Many workplaces foster a relationship, some offering free food, games, social clubs and sleep pods. These things are fun (a special shout out here to a former boss at Triple J who got us a pinball machine by requisitioning a purchase order for a “manual dexterity training device”). But aren’t most of these inducements about making you so enthralled you’ll work even harder?
Work is not a relationship, it’s a transaction. Transactions can be fun, pleasant, meaningful and aligned with your values. But they are not relationships.
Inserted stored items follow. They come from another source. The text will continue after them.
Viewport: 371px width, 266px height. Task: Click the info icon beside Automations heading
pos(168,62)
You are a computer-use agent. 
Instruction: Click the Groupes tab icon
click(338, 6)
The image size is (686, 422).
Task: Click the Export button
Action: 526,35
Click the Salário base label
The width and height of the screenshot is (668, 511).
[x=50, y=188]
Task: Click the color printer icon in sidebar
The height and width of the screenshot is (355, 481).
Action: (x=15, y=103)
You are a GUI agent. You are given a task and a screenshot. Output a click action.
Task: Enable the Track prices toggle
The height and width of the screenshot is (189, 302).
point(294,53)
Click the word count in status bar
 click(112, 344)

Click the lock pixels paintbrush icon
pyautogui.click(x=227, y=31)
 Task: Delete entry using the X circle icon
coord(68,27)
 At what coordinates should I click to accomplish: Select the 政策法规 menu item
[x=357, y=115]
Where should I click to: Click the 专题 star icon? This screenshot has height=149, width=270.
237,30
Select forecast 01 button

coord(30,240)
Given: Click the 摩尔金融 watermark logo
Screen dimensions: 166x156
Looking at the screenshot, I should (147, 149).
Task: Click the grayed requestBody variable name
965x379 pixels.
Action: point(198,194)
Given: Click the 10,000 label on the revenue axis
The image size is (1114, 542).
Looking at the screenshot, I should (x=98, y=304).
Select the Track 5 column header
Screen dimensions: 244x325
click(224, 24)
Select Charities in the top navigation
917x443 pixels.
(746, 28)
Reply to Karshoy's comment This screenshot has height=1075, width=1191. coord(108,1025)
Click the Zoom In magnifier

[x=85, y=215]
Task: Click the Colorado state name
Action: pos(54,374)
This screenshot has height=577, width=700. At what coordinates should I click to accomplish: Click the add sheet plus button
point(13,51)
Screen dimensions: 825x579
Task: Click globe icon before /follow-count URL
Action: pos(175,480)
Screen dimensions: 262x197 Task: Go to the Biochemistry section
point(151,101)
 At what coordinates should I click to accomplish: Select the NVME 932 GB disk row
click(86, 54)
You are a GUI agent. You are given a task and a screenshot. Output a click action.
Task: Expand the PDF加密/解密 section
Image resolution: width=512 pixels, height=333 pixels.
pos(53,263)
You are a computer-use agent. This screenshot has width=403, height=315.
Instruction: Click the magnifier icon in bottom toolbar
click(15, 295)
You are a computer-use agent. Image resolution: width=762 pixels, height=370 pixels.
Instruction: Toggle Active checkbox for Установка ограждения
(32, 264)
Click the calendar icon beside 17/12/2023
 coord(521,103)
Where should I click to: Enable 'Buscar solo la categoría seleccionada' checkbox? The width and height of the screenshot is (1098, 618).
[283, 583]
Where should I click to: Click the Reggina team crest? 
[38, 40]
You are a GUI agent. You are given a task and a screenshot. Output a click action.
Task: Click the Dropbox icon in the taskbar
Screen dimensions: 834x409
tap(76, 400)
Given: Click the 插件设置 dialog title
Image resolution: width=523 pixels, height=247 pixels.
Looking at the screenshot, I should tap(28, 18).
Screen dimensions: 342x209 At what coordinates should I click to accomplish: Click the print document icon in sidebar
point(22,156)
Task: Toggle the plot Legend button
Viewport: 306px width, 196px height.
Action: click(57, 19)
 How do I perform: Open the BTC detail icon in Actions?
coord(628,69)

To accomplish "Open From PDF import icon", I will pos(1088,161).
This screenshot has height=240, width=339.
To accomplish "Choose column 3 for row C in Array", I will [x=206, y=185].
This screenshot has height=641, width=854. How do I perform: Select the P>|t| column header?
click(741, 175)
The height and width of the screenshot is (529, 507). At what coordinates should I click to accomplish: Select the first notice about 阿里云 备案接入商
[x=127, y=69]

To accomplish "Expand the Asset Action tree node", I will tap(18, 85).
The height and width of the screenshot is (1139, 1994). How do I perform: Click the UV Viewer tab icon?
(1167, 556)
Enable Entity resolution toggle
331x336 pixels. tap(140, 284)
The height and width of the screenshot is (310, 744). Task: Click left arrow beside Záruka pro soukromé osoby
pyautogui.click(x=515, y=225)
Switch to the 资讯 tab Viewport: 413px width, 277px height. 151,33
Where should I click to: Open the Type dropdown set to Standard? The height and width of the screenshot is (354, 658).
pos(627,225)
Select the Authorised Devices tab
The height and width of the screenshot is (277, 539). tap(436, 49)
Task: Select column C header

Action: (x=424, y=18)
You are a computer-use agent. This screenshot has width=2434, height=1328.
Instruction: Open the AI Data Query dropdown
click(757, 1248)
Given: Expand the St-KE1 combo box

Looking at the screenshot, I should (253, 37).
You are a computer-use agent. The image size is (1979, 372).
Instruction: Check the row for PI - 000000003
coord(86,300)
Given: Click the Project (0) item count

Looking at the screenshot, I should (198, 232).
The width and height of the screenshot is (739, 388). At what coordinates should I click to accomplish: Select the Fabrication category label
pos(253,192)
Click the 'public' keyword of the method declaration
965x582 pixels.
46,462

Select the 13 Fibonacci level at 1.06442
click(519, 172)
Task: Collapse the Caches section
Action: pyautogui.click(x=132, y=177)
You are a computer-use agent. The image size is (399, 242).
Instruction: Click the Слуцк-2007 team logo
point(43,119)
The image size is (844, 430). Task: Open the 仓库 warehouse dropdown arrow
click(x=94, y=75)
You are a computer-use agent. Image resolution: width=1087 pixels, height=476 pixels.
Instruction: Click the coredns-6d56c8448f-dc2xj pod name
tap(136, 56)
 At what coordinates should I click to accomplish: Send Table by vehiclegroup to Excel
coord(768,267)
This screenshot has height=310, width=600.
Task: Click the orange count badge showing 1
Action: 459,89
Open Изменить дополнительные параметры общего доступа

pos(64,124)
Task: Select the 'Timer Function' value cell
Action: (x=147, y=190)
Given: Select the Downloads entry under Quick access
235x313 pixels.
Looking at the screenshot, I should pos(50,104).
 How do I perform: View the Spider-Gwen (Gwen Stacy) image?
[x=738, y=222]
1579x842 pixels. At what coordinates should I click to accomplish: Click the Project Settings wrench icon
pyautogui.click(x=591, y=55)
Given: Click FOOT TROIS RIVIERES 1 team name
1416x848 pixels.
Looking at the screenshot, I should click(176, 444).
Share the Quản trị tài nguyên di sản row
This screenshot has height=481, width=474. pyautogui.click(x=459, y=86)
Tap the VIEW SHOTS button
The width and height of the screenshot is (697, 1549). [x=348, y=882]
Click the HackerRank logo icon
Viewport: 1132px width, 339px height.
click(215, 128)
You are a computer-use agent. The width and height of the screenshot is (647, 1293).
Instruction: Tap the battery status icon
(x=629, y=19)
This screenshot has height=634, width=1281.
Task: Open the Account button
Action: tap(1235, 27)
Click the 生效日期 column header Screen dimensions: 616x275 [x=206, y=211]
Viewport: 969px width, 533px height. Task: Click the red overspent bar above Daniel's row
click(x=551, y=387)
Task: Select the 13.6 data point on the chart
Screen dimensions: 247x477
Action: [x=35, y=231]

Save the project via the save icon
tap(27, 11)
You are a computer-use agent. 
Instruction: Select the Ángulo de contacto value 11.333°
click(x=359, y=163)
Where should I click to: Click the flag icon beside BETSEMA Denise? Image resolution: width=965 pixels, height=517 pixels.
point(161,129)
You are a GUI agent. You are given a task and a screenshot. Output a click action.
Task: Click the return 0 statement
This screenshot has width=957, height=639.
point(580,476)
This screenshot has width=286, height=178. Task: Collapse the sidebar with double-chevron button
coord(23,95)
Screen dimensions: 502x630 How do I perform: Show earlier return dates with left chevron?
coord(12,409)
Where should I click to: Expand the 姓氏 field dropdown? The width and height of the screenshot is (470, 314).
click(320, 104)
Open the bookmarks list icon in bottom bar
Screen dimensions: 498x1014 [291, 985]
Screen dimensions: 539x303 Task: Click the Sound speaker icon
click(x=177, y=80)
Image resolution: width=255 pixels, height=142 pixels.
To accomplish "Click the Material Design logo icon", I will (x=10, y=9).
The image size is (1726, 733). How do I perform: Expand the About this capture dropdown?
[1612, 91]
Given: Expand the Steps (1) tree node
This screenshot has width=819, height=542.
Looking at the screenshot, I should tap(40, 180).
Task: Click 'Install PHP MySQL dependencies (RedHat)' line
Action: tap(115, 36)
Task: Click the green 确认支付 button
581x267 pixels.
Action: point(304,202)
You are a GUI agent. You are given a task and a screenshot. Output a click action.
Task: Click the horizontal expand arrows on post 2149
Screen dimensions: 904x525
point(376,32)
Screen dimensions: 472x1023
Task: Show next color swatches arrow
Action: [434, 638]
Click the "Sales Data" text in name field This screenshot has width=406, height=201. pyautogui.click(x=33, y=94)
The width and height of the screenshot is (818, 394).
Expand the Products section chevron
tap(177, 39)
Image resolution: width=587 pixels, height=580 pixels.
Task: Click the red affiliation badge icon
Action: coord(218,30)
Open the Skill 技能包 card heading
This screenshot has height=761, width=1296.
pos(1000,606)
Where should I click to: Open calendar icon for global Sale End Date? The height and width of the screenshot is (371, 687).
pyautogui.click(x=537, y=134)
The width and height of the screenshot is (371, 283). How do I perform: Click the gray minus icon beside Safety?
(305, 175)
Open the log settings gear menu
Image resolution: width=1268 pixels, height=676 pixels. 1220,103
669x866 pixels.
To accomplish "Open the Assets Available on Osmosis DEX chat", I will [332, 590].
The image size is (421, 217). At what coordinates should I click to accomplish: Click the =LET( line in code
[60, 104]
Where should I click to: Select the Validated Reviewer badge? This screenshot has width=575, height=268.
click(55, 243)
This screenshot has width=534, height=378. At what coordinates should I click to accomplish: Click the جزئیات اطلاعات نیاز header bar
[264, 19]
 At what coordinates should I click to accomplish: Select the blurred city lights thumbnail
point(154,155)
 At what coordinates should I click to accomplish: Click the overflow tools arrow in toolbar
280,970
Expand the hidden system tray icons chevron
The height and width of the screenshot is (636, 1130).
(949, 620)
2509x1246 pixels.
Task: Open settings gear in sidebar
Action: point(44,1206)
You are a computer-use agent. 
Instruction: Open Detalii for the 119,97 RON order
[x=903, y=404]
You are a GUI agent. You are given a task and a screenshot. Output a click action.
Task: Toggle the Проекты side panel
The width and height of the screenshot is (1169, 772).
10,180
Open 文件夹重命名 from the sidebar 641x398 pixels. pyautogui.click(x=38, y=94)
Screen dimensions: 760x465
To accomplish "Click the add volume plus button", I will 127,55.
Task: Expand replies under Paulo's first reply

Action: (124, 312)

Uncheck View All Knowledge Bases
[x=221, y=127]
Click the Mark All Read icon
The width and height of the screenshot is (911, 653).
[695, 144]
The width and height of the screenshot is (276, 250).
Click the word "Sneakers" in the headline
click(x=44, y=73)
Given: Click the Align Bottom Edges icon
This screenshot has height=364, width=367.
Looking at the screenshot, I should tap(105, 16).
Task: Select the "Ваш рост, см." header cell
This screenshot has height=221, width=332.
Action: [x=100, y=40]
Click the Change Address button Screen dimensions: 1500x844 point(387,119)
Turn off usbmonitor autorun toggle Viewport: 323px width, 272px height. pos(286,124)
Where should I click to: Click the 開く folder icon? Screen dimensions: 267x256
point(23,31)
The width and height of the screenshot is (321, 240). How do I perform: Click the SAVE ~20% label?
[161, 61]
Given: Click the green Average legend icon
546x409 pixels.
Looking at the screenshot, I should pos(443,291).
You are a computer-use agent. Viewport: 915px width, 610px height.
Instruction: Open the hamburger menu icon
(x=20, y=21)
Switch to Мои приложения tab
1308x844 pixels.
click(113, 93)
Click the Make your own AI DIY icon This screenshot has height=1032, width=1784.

A workplace counsellor recently told me she’s never seen such a disconnect between workers and workplaces. She thought it was AI and the fear of robots taking over. The insecurity is palpable in our insecure world. Australians may not be getting fork-in-the-road emails from Elon Musk but the December report from Jobs and Skills Australia showed the gradual softening of the recruitment market is ongoing. AI-sorted CVs only add to the fear. But perhaps too many of us have been in love with a robot all along.
When my teen daughter set out for work experience she was agitated and upset. When we asked her why she said she didn’t want to work all day and into the night like her parents. She’d forgotten the times we’d stepped back from work and just saw what we modelled in the present. This generation is canny to overcommitment. When I used to message younger colleagues after hours and they ignored me, I would begrudgingly admire them. I’m not sure I could embrace the “lazy girl job” or “quiet quitting” but I respect the cohort that wants to set limits.
So, I am looking to reinvent my approach to work. Maybe I’ll speed-date and root around. I’ll love my work, I’ll have passion, but I won’t marry it. Comedian Miranda Hart says if you’re tired, going through a midlife crisis or lacking joy in your work life, you should ask yourself the question posed to you in childhood: “What do you want to be when you grow up?” She says the answer provides a portal to what you are missing out on now. It may also help with the teacher and police officer shortage in NSW. Hart always wanted to be a comedian. Little Sarah wanted to be a fairy. If anyone needs a middle-aged fairy, call me.
And why not? I have friends in their 50s teaching trapeze, becoming a counsellor and driving a Sydney tram. Divorced from the fantasy of a work relationship, they’re following their lust for life and hoping it can pay to play around.
Sarah Macdonald is an author and broadcaster.